STATED TASK:
Pick up the forum thread on grounding kits below and carry it on from its last line.

PROVIDED PASSAGE:
start
# Grounding Kit



## Pamay (Feb 21, 2006)

Hi there fellow Nissaners.
I have a few questions and hope that you all can shed some light on it for me. The first relates to grounding kits
1. Do it matter if it is DIY or something like the Sun grounding kit
2. How important are the ground points 
3. Does it matter if its 4awg or 8awg cable

I have a 4awg home made kit which I have mounted at the following points:
The ground point there by the coolant bottle to the head just above the altenator bracket, then from that bolt around the head to the intake manifold (passing by the inject and spark harness), then onto the ground point behind the air filter box and onto the neg lug of the battery. I also ran a cable to the ground on the firewall close to the computer.

This is what I have found from installing this kit, from startup the idling is much more smoother and throttle response is very sharp, use to have a slight delay . I have also found that the audio sounds a bit sharper and crisper(the highs and mids). As for the claims of lights being brighter and windows working faster I cant say yes to those but I can say when at idle turning on lights or working windows I don’t get that little vibration that use to get. Will try to get some pics of the mounting points to post later.

Also where can I get the short pipe from manifold to MAF for a QG18DE, either A&E or HotShot don’t want the rest want to keep my airbox in will use K&N replacement filter.


----------



## Pamay (Feb 21, 2006)

So none of you all nissan guys out there have grounding kits on you all cars. its nice to see that a thread that dont have much info on it get no replies here but shit like suspension which is mentioned every day someone would have a reply
come guys we gotta new look site lets keep other nissan guys coming here remember we are not the only forum for good nissan info


----------



## waznme (May 16, 2005)
end
MATERIAL PROVIDED:
start
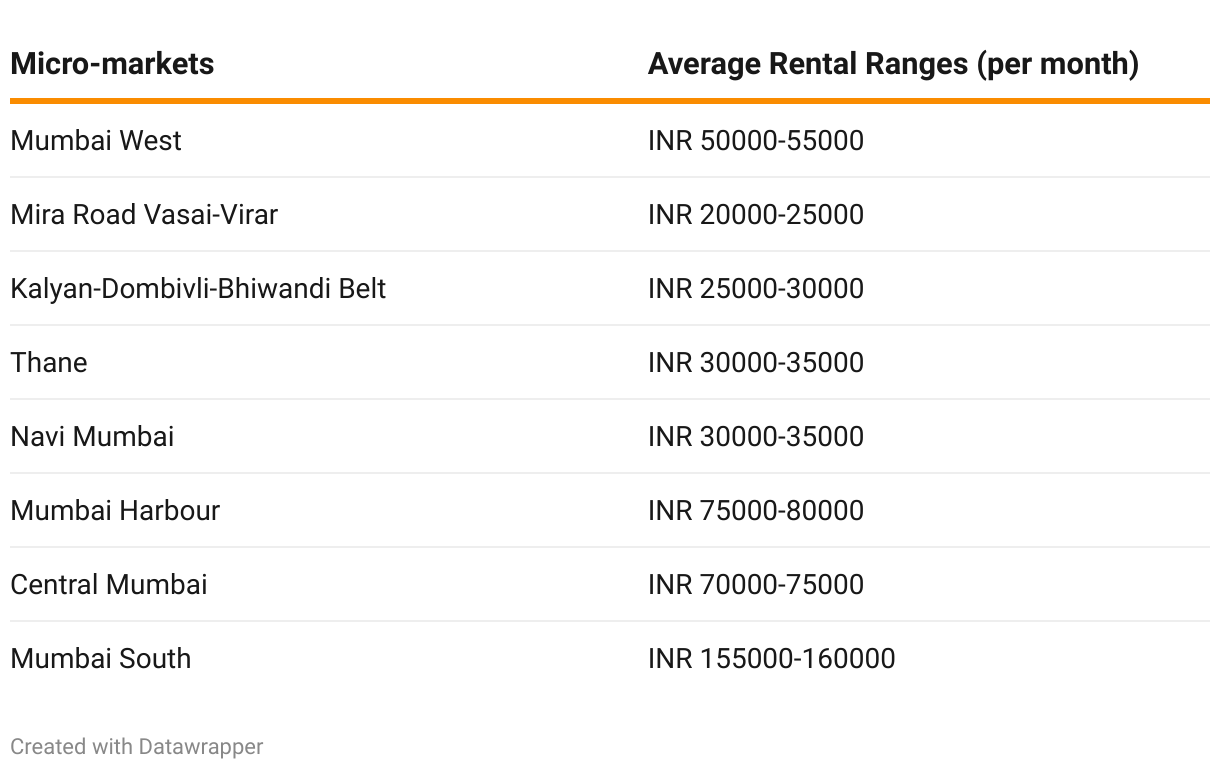Select the INR 20000-25000 rental value
The image size is (1220, 770).
pos(756,214)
end
ANSWER BELOW:
Pamay said:


> So none of you all nissan guys out there have grounding kits on you all cars. its nice to see that a thread that dont have much info on it get no replies here but shit like suspension which is mentioned every day someone would have a reply
> come guys we gotta new look site lets keep other nissan guys coming here remember we are not the only forum for good nissan info


Whooa, settle down boy. You only had this posted for about 24 hours, on a Friday. Give people a chance to sleep off their hang-over and post something.


----------



## Pamay (Feb 21, 2006)

Dude dont get me wrong but as an avid nissaner i would think something like this would get some response since i nto a regularly mentioned thread. i know they are a few guys who would have read this thread long ago ad would have some great replies for the forum not just me but they just read and carry on
that not what we want on here that what happen on ther forums let cut that out
even if it just a link to another thread its ok but at leat say something ok dudes..............


----------



## B15NewYork (Oct 25, 2005)

^^how many users does this forum have anyway ?


----------



## Pamay (Feb 21, 2006)

ok I have pics of my install. how can i post them now


----------



## Tycar (Dec 13, 2005)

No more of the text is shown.